Organizations face several significant challenges when attempting to leverage advanced AI capabilities:

1. Privacy Concerns: Sending sensitive data to third-party LLM providers poses unacceptable risks for many organizations

2. Prohibitive Costs: Self-hosting large models (200B+ parameters or more) requires substantial computing resources, making it financially unfeasible for most

3. Performance Limitations: Budget constraints often force companies to use smaller, less capable models

4. TEE Limitations: Even when using TEE for secure sharing, memory constraints significantly limit the size of models that can be hosted, creating barriers when organizations want to offer their models to others while maintaining data protection

5. Resource Underutilization: Individual organizations purchasing dedicated infrastructure leads to inefficient resource allocation


The Solution🔑

TeeTee addresses these challenges by implementing distributed model sharding across multiple Trusted Execution Environments:

1. Secure Model Partitioning: We shard large-scale LLMs across multiple TEEs, with each TEE hosting specific layers of the model

2. Decentralized Inference: The inference process is distributed across these shards, ensuring data and parameters remain confidential

3. Resource Pooling: Organizations contribute to hosting model shards, sharing the infrastructure costs

4. Economic Incentives: Contributors gain access to higher-quality models than they could afford individually, plus revenue from API access sold to non-contributors

5. Performance Without Compromise: This approach bypasses individual TEE memory limitations while maintaining high performance and data security

In short, TeeTee enables contributors to gain access to higher-quality models than they could afford individually.

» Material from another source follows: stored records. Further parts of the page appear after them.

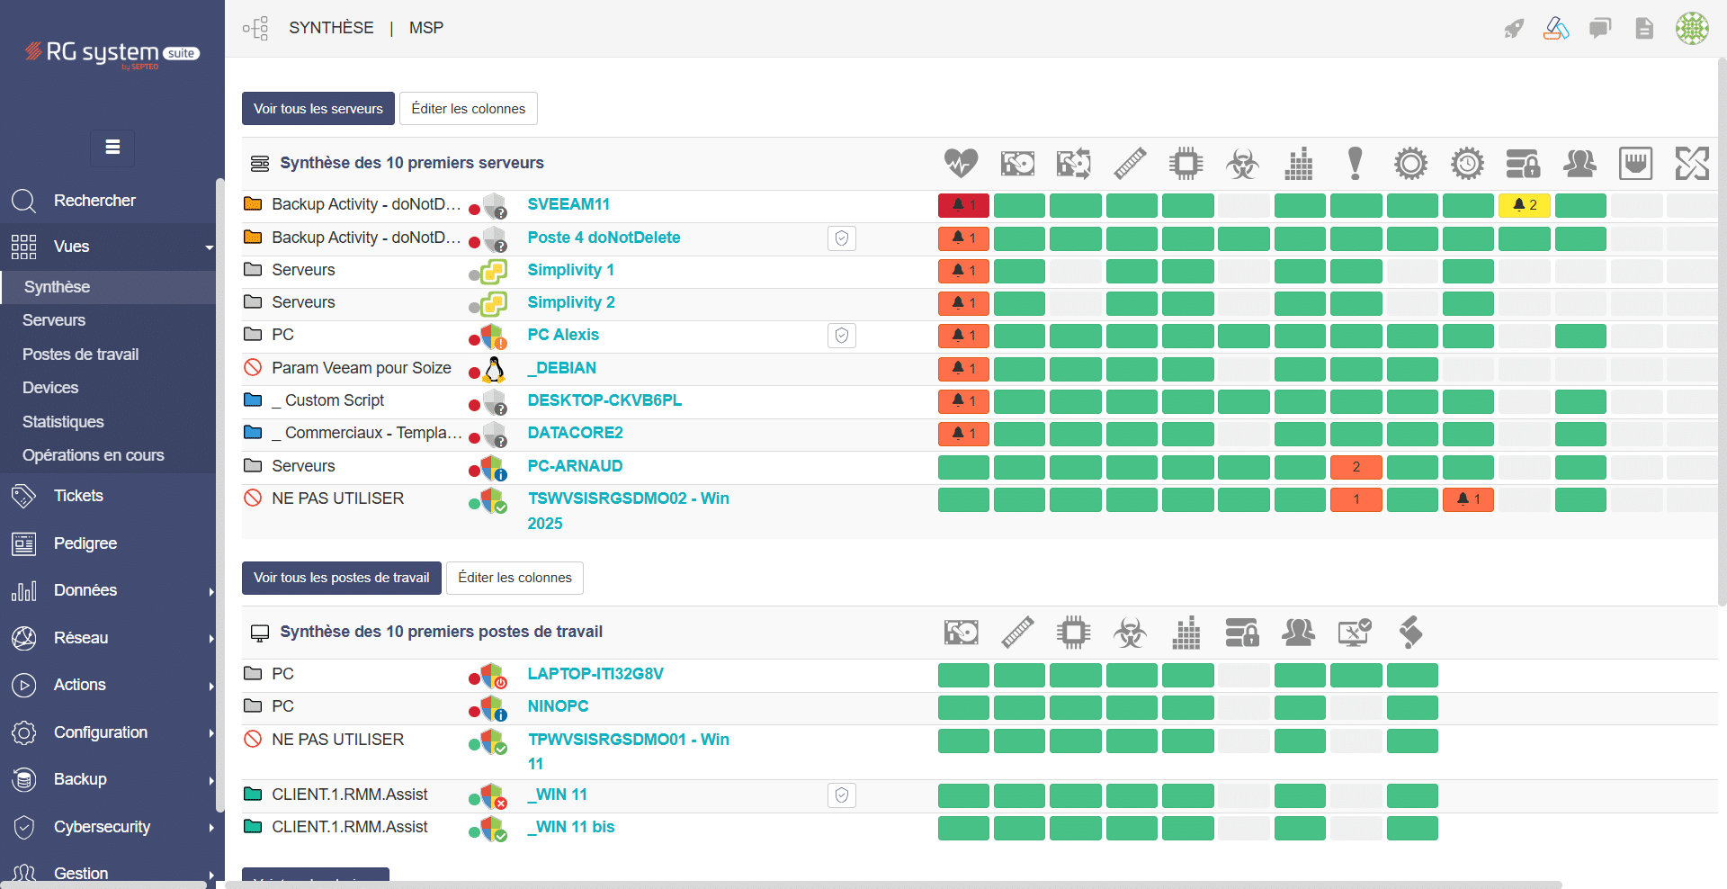Click the biohazard antivirus column icon in servers
The image size is (1727, 889).
click(x=1242, y=164)
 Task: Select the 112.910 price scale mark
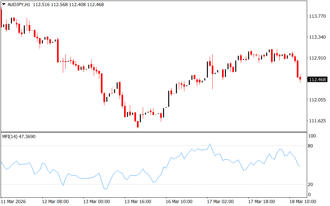tap(317, 58)
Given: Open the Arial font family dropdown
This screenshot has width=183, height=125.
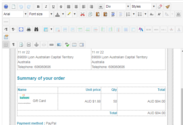Looking at the screenshot, I should click(x=26, y=14).
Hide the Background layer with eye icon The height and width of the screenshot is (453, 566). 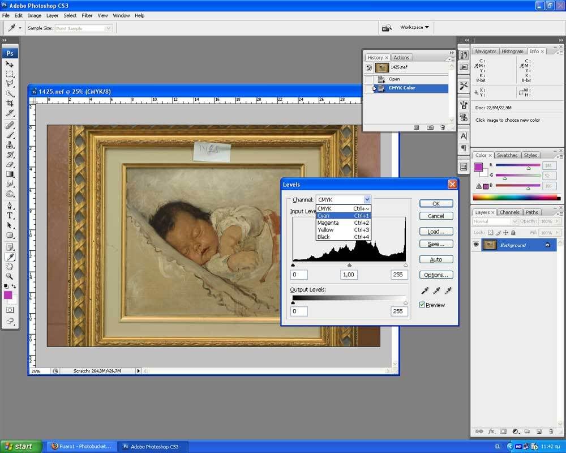click(x=476, y=245)
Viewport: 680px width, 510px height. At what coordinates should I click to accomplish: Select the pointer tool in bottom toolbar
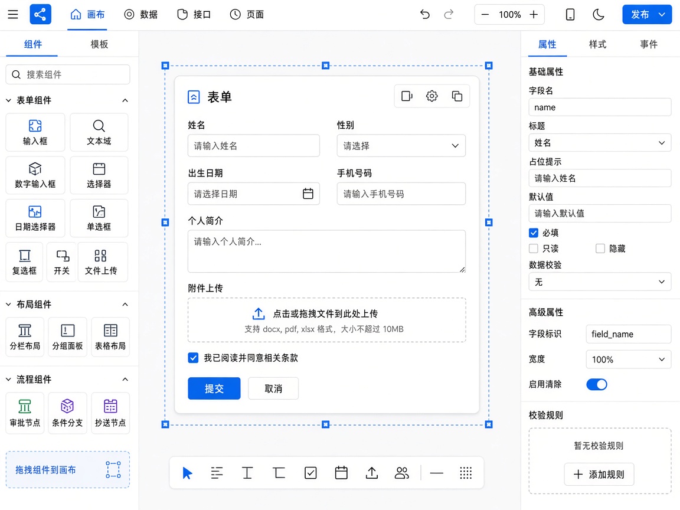point(187,473)

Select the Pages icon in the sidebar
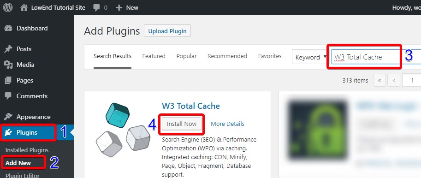pos(8,80)
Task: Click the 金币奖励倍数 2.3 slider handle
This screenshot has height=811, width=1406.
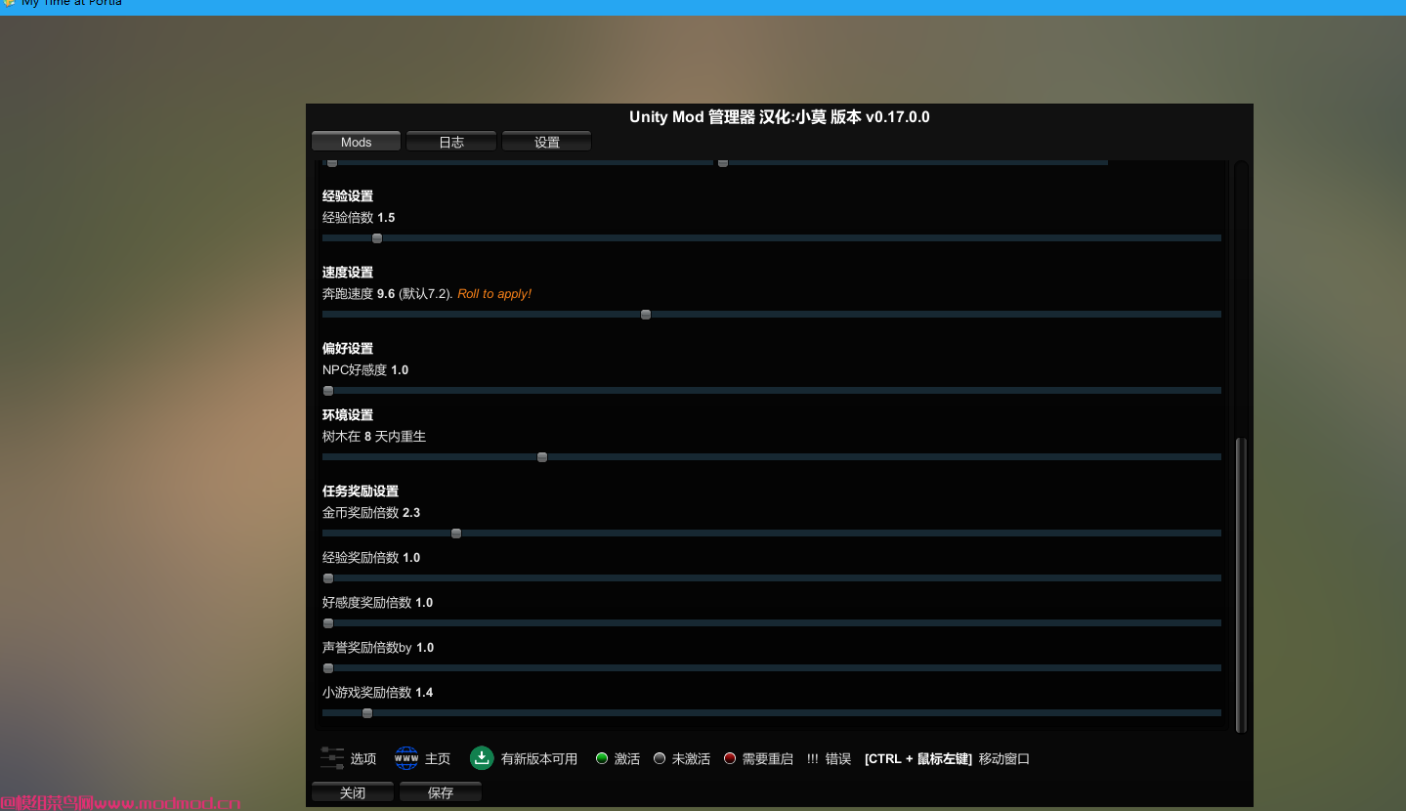Action: 455,533
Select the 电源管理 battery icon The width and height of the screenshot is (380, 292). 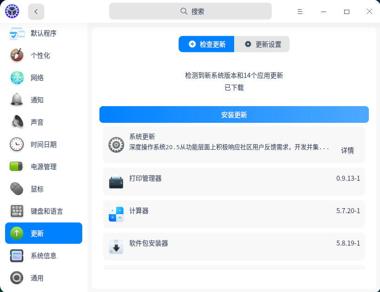click(x=17, y=166)
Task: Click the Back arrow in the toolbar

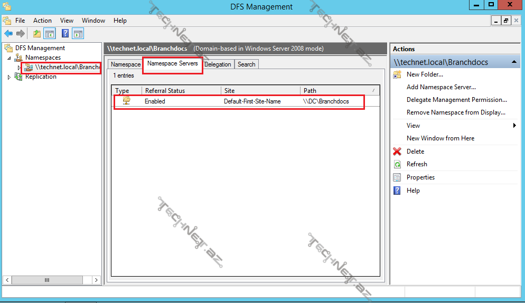Action: coord(8,34)
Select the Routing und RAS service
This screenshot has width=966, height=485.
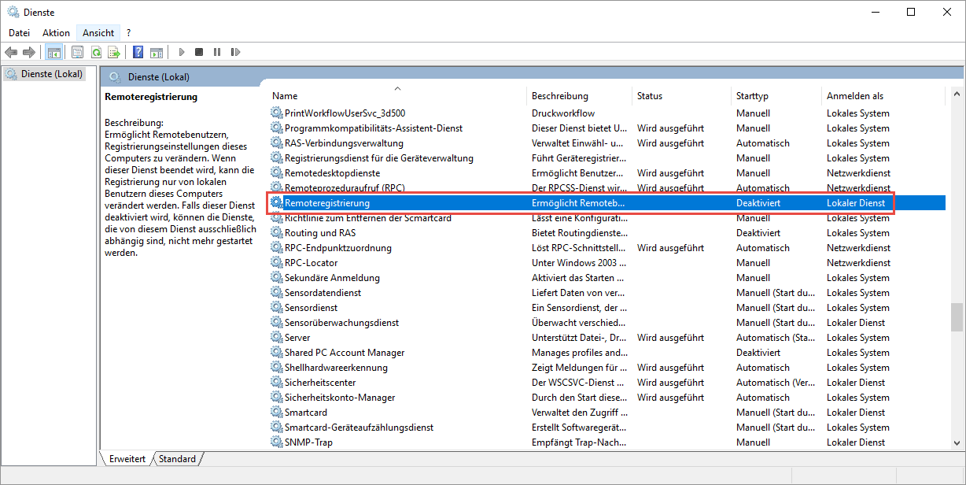coord(320,233)
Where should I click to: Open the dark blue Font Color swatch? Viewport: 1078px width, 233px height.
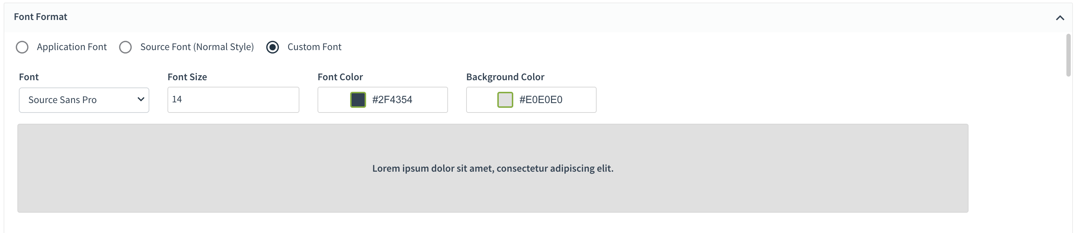pos(358,100)
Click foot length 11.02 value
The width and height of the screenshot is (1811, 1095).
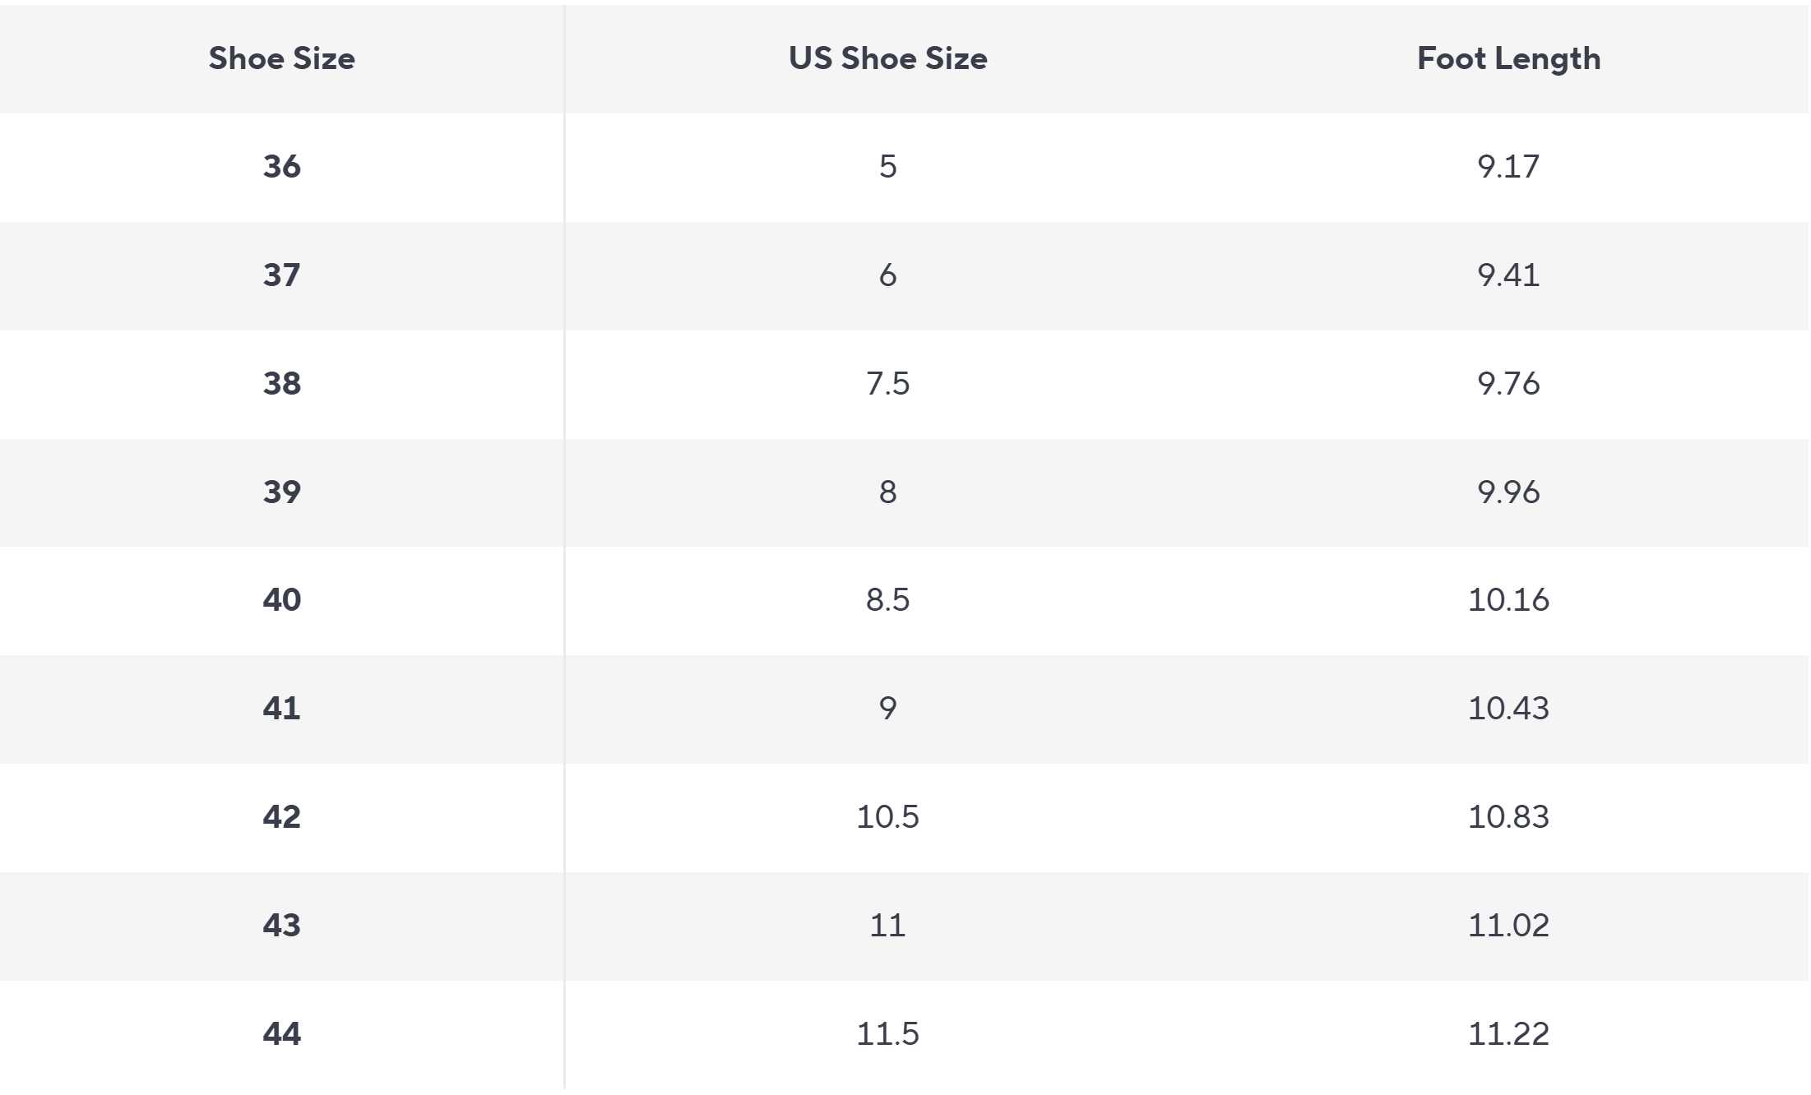click(x=1508, y=925)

For example, if Company A has only $50K to invest in hosting an LLM (when a high-performance model costs $100K), they can join forces with Company B (who also has $50K). By splitting the model into two shards, each company hosting one shard but both companies can access the $100K performance model while only paying half the cost individually. This principle scales with more participants (3+ companies), enabling access to even more powerful models that would otherwise be financially out of reach for any single organization.


How Our Project Works⚙️

This is done by 2 tracks: either users pay for LLM tokens usage or host their own LLM shard in a TEE.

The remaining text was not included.